## WHAT THIS TASK INVOLVES
Look through the entries below and count the lines with "label" in them; the reply is the number alone.

Data extracted from a collection:

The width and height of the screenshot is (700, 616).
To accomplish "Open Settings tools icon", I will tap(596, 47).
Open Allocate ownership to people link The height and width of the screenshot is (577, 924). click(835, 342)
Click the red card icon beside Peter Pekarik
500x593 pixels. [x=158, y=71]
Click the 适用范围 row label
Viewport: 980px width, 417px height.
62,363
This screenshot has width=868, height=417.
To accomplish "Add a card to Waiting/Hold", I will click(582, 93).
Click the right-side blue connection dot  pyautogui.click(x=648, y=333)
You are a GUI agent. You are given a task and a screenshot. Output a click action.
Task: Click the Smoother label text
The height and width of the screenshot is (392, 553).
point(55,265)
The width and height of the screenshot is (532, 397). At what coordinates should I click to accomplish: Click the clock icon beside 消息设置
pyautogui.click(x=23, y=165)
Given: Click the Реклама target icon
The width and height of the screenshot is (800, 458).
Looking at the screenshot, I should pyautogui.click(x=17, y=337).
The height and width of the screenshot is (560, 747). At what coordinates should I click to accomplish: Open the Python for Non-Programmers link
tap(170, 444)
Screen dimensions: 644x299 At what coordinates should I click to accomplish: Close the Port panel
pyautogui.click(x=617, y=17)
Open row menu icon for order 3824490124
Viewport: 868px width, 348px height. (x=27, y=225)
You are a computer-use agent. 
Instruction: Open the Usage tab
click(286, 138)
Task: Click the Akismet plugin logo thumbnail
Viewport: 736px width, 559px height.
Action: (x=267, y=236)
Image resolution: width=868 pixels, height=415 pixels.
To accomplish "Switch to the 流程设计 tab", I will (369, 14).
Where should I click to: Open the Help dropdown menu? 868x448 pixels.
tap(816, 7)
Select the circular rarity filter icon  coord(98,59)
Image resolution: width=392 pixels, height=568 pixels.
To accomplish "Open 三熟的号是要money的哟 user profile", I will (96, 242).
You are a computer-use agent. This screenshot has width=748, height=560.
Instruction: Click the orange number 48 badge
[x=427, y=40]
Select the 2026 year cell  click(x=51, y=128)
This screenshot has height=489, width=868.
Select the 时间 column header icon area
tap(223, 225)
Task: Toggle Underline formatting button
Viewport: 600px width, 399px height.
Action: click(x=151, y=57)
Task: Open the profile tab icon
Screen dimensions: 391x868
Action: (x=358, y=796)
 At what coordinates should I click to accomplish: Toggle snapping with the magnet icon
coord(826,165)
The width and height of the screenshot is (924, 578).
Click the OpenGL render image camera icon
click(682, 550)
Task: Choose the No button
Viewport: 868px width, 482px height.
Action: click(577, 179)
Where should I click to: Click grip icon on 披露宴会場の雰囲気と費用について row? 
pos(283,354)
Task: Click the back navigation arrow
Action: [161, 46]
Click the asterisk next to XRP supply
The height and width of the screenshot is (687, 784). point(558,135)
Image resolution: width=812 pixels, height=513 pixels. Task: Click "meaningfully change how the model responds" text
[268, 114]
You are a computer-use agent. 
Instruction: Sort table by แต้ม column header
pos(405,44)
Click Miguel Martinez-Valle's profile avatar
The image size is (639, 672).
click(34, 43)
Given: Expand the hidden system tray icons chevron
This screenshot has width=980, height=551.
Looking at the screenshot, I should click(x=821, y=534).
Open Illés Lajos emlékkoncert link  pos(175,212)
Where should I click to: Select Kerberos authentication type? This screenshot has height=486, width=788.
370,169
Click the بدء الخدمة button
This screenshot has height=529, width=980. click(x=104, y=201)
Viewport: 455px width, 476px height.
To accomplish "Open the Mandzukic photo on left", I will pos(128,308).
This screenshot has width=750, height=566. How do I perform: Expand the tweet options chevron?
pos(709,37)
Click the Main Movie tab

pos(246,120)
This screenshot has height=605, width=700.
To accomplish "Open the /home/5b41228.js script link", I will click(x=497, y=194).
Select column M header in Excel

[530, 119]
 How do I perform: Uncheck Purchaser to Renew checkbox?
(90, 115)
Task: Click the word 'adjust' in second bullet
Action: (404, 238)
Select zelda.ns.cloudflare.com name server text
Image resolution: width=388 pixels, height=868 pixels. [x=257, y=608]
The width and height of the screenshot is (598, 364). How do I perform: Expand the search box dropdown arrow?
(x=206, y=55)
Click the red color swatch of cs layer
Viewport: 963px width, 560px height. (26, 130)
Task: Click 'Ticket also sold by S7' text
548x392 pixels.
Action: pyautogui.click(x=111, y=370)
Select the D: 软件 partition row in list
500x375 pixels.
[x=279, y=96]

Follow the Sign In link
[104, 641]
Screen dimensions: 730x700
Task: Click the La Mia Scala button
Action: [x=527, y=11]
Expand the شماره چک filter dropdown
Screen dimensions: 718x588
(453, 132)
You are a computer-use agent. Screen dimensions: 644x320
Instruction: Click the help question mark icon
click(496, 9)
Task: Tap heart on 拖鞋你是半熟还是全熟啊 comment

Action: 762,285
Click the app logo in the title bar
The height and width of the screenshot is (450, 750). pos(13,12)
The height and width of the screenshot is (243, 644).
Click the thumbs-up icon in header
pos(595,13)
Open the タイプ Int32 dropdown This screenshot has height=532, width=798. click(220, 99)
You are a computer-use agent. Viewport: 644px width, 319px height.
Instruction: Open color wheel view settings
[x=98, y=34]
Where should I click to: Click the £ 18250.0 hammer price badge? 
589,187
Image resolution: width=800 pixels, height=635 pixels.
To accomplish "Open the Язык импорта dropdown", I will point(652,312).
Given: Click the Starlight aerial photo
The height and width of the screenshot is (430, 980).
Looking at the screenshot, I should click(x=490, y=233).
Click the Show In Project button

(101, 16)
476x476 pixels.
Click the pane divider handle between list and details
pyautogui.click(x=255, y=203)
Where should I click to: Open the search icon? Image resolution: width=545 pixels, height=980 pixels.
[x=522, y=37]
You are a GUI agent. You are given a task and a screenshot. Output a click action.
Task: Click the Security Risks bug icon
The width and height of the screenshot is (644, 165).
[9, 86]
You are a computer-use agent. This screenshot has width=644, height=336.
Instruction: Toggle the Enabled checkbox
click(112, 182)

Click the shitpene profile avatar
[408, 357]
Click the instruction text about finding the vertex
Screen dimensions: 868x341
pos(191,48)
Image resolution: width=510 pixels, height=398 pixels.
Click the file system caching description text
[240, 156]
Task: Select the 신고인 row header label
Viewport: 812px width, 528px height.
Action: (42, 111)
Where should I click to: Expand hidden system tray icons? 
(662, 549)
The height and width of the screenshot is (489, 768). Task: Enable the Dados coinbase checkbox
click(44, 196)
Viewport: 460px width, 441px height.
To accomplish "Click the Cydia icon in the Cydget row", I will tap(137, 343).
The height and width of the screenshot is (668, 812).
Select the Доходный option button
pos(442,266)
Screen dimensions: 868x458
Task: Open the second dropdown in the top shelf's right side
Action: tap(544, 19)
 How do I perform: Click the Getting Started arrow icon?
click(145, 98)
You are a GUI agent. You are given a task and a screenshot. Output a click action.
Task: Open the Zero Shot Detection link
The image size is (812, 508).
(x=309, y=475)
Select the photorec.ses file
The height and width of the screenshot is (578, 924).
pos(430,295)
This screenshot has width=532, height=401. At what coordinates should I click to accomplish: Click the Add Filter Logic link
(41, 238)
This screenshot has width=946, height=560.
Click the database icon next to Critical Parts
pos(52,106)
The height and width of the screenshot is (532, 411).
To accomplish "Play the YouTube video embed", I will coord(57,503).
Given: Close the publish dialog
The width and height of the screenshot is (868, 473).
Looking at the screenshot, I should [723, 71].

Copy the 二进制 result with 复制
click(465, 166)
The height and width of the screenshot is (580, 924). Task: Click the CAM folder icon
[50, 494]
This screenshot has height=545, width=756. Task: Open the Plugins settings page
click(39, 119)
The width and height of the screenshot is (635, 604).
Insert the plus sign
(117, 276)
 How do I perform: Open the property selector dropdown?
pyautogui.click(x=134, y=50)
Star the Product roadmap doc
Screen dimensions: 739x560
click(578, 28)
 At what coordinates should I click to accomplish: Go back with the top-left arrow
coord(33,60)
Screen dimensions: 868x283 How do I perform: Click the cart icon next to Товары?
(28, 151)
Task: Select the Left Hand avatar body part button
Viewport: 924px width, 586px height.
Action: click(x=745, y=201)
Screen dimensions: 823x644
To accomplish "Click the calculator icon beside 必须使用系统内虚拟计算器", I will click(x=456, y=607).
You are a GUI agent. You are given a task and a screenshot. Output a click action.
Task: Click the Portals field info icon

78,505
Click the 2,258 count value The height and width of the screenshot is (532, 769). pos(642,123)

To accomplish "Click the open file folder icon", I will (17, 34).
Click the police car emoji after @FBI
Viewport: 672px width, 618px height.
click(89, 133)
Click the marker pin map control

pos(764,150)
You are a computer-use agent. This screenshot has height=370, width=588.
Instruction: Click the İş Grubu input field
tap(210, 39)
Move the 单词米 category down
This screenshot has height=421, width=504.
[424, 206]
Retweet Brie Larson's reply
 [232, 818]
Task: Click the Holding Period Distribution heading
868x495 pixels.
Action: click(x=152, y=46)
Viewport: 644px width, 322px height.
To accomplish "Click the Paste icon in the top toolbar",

## SOLUTION TO THE PROBLEM
3